DIRECTIONS FOR THIS TASK
Please turn the material into a Markdown table with the columns Row and Line, numbering each line in order and leaving out the blank lines.

RECORDS TO PROCESS
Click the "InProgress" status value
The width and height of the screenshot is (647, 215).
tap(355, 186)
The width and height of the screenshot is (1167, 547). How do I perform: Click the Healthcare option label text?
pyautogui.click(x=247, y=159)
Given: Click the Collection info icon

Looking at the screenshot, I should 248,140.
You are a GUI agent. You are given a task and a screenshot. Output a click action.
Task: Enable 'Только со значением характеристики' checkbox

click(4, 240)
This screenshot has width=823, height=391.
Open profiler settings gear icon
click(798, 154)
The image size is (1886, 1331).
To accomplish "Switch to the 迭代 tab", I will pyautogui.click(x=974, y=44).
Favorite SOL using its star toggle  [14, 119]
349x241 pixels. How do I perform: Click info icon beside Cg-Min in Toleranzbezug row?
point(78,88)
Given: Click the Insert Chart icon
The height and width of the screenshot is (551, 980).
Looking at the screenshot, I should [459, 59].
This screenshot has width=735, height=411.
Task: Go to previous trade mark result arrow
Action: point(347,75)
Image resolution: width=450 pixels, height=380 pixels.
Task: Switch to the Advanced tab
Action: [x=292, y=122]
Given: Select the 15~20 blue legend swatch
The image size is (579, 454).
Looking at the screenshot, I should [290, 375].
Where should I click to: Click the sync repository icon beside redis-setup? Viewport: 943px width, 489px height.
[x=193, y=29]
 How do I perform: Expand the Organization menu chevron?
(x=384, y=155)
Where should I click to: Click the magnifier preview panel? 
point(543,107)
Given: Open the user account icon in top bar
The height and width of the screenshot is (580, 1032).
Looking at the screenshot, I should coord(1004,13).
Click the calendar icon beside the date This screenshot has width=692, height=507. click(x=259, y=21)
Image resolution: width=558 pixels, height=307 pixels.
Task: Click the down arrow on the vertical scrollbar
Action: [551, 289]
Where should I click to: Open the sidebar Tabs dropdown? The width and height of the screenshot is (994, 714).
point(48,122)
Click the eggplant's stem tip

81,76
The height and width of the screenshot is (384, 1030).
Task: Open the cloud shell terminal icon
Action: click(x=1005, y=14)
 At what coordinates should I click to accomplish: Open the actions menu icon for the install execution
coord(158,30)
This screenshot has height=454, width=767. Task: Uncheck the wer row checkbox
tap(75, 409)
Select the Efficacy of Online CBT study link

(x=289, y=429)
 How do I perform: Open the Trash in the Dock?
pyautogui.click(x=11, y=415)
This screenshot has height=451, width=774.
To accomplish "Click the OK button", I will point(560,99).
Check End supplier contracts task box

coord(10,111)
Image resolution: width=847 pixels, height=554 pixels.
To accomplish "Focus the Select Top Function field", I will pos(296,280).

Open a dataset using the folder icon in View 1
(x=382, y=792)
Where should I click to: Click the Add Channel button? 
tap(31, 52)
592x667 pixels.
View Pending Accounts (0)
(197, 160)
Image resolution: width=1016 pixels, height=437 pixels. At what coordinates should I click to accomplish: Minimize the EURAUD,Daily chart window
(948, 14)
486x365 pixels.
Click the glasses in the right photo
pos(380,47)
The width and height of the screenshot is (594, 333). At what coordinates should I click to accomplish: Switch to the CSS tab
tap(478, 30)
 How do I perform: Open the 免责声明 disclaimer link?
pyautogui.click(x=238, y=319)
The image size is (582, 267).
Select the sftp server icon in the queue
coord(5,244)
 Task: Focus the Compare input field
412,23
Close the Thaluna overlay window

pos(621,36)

CORRECT RESPONSE
| Row | Line |
|---|---|
| 1 | Click the "InProgress" status value |
| 2 | The width and height of the screenshot is (647, 215). |
| 3 | tap(355, 186) |
| 4 | The width and height of the screenshot is (1167, 547). How do I perform: Click the Healthcare option label text? |
| 5 | pyautogui.click(x=247, y=159) |
| 6 | Given: Click the Collection info icon |
| 7 | Looking at the screenshot, I should 248,140. |
| 8 | You are a GUI agent. You are given a task and a screenshot. Output a click action. |
| 9 | Task: Enable 'Только со значением характеристики' checkbox |
| 10 | click(4, 240) |
| 11 | This screenshot has width=823, height=391. |
| 12 | Open profiler settings gear icon |
| 13 | click(798, 154) |
| 14 | The image size is (1886, 1331). |
| 15 | To accomplish "Switch to the 迭代 tab", I will pyautogui.click(x=974, y=44). |
| 16 | Favorite SOL using its star toggle  [14, 119] |
| 17 | 349x241 pixels. How do I perform: Click info icon beside Cg-Min in Toleranzbezug row? |
| 18 | point(78,88) |
| 19 | Given: Click the Insert Chart icon |
| 20 | The height and width of the screenshot is (551, 980). |
| 21 | Looking at the screenshot, I should [459, 59]. |
| 22 | This screenshot has width=735, height=411. |
| 23 | Task: Go to previous trade mark result arrow |
| 24 | Action: point(347,75) |
| 25 | Image resolution: width=450 pixels, height=380 pixels. |
| 26 | Task: Switch to the Advanced tab |
| 27 | Action: [x=292, y=122] |
| 28 | Given: Select the 15~20 blue legend swatch |
| 29 | The image size is (579, 454). |
| 30 | Looking at the screenshot, I should [290, 375]. |
| 31 | Where should I click to: Click the sync repository icon beside redis-setup? Viewport: 943px width, 489px height. |
| 32 | [x=193, y=29] |
| 33 |  How do I perform: Expand the Organization menu chevron? |
| 34 | (x=384, y=155) |
| 35 | Where should I click to: Click the magnifier preview panel?  |
| 36 | point(543,107) |
| 37 | Given: Open the user account icon in top bar |
| 38 | The height and width of the screenshot is (580, 1032). |
| 39 | Looking at the screenshot, I should coord(1004,13). |
| 40 | Click the calendar icon beside the date This screenshot has width=692, height=507. click(x=259, y=21) |
| 41 | Image resolution: width=558 pixels, height=307 pixels. |
| 42 | Task: Click the down arrow on the vertical scrollbar |
| 43 | Action: [551, 289] |
| 44 | Where should I click to: Open the sidebar Tabs dropdown? The width and height of the screenshot is (994, 714). |
| 45 | point(48,122) |
| 46 | Click the eggplant's stem tip |
| 47 | 81,76 |
| 48 | The height and width of the screenshot is (384, 1030). |
| 49 | Task: Open the cloud shell terminal icon |
| 50 | Action: click(x=1005, y=14) |
| 51 |  At what coordinates should I click to accomplish: Open the actions menu icon for the install execution |
| 52 | coord(158,30) |
| 53 | This screenshot has height=454, width=767. Task: Uncheck the wer row checkbox |
| 54 | tap(75, 409) |
| 55 | Select the Efficacy of Online CBT study link |
| 56 | (x=289, y=429) |
| 57 |  How do I perform: Open the Trash in the Dock? |
| 58 | pyautogui.click(x=11, y=415) |
| 59 | This screenshot has height=451, width=774. |
| 60 | To accomplish "Click the OK button", I will point(560,99). |
| 61 | Check End supplier contracts task box |
| 62 | coord(10,111) |
| 63 | Image resolution: width=847 pixels, height=554 pixels. |
| 64 | To accomplish "Focus the Select Top Function field", I will pos(296,280). |
| 65 | Open a dataset using the folder icon in View 1 |
| 66 | (x=382, y=792) |
| 67 | Where should I click to: Click the Add Channel button?  |
| 68 | tap(31, 52) |
| 69 | 592x667 pixels. |
| 70 | View Pending Accounts (0) |
| 71 | (197, 160) |
| 72 | Image resolution: width=1016 pixels, height=437 pixels. At what coordinates should I click to accomplish: Minimize the EURAUD,Daily chart window |
| 73 | (948, 14) |
| 74 | 486x365 pixels. |
| 75 | Click the glasses in the right photo |
| 76 | pos(380,47) |
| 77 | The width and height of the screenshot is (594, 333). At what coordinates should I click to accomplish: Switch to the CSS tab |
| 78 | tap(478, 30) |
| 79 |  How do I perform: Open the 免责声明 disclaimer link? |
| 80 | pyautogui.click(x=238, y=319) |
| 81 | The image size is (582, 267). |
| 82 | Select the sftp server icon in the queue |
| 83 | coord(5,244) |
| 84 |  Task: Focus the Compare input field |
| 85 | 412,23 |
| 86 | Close the Thaluna overlay window |
| 87 | pos(621,36) |